**Prompt**
Begin at the line containing "Viewport: 474px width, 202px height." and copy exactly through the last line of the listing, skipping every picture.

►

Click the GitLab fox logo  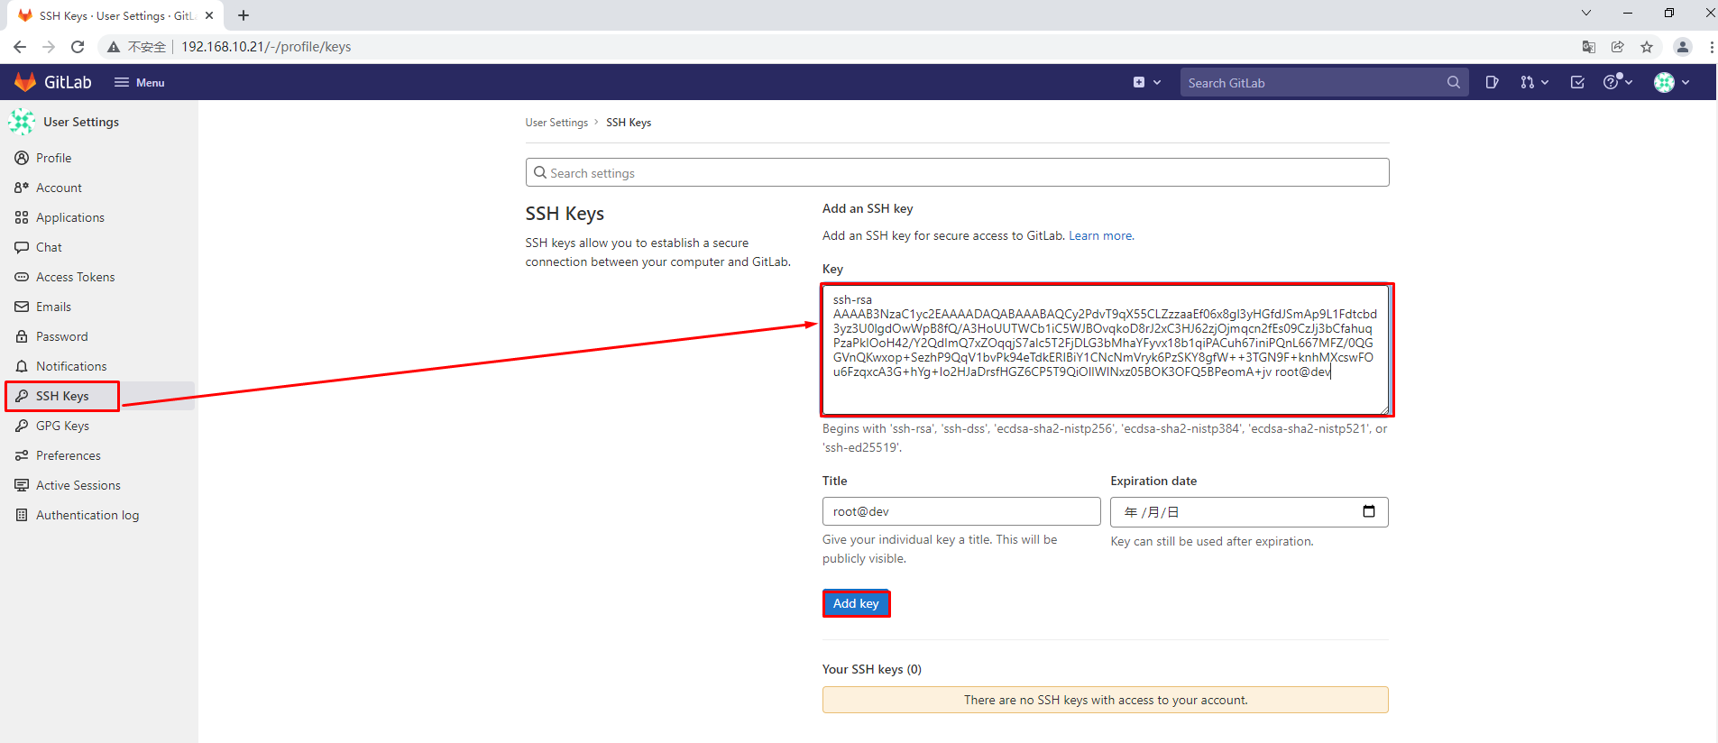tap(25, 82)
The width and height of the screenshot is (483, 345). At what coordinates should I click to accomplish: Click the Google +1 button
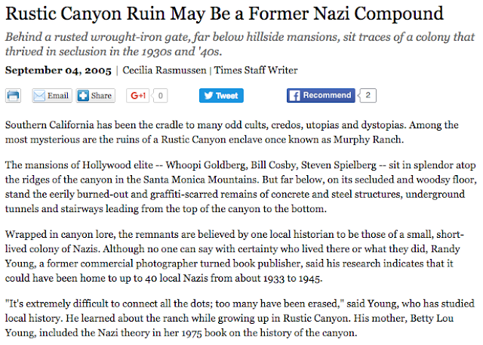coord(138,96)
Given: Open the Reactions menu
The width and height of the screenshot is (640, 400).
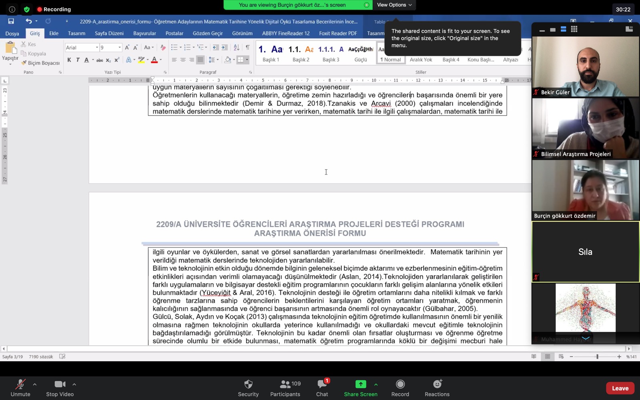Looking at the screenshot, I should pos(437,388).
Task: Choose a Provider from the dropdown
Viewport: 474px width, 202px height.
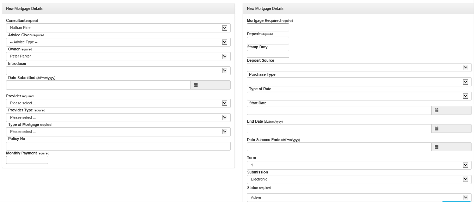Action: [118, 103]
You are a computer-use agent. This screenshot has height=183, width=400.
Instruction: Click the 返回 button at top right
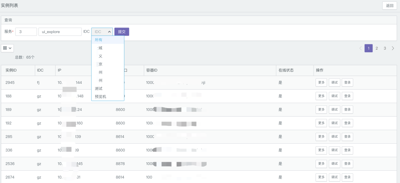390,6
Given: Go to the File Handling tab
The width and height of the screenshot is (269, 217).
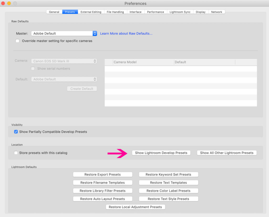Looking at the screenshot, I should (116, 12).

◄

**Solved problem**
Viewport: 474px width, 202px height.
Action: [118, 103]
You are a computer-use agent. This screenshot has height=183, width=400.
Instruction: Click the 返回 button at top right
390,6
Given: Go to the File Handling tab
The width and height of the screenshot is (269, 217).
Looking at the screenshot, I should (116, 12).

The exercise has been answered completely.